Task brief :: Scan the records for lines with the word "section", and copy every such line.

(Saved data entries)
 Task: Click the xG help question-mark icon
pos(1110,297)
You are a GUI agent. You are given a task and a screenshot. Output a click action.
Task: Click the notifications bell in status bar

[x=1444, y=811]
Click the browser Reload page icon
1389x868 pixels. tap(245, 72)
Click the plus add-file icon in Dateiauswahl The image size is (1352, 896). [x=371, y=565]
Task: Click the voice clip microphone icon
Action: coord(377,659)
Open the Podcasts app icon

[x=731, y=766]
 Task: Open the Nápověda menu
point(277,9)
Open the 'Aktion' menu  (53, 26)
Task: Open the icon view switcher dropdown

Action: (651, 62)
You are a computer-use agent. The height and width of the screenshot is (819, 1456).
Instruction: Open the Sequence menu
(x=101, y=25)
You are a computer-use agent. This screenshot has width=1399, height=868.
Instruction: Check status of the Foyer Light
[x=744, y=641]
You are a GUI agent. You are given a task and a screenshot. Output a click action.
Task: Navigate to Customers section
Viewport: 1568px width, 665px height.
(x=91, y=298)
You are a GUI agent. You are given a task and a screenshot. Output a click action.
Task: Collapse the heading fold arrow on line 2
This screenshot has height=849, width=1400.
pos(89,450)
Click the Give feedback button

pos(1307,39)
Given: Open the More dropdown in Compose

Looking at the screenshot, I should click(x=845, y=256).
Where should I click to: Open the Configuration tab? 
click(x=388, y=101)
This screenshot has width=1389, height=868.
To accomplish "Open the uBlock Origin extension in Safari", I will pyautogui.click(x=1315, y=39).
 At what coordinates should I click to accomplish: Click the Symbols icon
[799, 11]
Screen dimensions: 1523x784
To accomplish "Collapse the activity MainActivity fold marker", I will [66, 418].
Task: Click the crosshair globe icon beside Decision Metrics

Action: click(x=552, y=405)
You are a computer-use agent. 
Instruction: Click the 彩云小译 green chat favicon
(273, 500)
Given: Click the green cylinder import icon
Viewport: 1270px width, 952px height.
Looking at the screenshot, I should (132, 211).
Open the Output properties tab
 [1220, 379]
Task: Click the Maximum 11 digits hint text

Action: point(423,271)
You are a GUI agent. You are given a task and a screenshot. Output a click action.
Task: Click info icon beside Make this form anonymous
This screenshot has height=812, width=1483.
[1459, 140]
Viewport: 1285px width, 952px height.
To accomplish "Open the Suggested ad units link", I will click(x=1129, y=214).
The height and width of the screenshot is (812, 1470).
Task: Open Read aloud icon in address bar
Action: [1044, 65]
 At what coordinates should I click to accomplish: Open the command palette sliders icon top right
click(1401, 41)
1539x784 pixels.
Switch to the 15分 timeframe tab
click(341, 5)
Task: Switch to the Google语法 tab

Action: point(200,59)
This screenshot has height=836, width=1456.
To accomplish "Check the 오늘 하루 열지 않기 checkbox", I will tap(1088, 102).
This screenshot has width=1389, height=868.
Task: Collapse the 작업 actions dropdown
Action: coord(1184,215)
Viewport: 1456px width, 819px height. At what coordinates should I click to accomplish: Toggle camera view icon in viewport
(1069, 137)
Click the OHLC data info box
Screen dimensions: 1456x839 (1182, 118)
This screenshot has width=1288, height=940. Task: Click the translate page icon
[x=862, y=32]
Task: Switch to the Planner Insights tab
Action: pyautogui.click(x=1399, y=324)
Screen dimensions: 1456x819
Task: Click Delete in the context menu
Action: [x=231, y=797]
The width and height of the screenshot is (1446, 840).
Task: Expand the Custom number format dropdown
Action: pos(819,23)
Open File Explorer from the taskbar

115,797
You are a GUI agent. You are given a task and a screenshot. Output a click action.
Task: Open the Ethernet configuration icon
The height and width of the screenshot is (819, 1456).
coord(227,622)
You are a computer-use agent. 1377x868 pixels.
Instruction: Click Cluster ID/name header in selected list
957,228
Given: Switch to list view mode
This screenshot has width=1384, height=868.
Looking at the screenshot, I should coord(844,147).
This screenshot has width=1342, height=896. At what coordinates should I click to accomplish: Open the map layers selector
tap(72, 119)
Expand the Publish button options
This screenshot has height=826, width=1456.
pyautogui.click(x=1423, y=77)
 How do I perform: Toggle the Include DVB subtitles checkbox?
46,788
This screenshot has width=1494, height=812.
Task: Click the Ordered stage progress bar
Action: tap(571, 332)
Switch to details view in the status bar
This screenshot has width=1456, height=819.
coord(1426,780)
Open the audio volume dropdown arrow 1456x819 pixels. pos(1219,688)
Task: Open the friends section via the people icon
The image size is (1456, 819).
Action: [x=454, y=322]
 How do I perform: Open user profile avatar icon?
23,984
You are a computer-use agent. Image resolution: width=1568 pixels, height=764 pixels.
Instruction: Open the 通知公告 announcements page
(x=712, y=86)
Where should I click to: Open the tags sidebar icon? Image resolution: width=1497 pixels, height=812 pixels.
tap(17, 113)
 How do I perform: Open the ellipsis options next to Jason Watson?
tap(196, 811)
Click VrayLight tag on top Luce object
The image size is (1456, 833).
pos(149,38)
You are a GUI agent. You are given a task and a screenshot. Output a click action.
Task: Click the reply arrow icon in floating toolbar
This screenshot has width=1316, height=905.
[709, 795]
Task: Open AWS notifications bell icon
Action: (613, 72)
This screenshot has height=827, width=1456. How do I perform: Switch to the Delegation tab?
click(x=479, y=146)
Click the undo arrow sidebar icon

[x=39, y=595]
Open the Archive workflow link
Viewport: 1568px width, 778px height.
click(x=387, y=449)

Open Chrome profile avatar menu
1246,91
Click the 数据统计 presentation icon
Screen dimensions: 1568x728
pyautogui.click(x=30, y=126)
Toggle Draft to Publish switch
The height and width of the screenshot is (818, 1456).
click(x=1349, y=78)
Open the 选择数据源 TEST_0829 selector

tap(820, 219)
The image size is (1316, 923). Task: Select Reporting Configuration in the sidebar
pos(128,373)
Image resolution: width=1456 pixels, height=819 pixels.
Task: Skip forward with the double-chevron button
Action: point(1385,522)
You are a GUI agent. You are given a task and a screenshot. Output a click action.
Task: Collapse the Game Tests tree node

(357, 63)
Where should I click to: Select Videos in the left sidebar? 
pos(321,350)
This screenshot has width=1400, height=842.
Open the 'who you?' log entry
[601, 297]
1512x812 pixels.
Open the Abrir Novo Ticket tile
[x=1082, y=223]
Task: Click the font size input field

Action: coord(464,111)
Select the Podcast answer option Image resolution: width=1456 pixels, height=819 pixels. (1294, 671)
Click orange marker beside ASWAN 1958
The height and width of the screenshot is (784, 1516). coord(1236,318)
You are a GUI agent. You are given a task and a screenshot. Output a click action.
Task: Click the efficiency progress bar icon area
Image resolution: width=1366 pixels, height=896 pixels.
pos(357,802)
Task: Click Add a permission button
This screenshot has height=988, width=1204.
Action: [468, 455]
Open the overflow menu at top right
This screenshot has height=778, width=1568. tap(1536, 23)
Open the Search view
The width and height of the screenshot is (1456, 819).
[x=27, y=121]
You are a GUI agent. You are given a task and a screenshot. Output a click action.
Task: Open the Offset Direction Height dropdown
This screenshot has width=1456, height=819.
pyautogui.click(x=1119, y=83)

Response to this exercise ::
Task: Navigate to Customers section
Task: Open the friends section via the people icon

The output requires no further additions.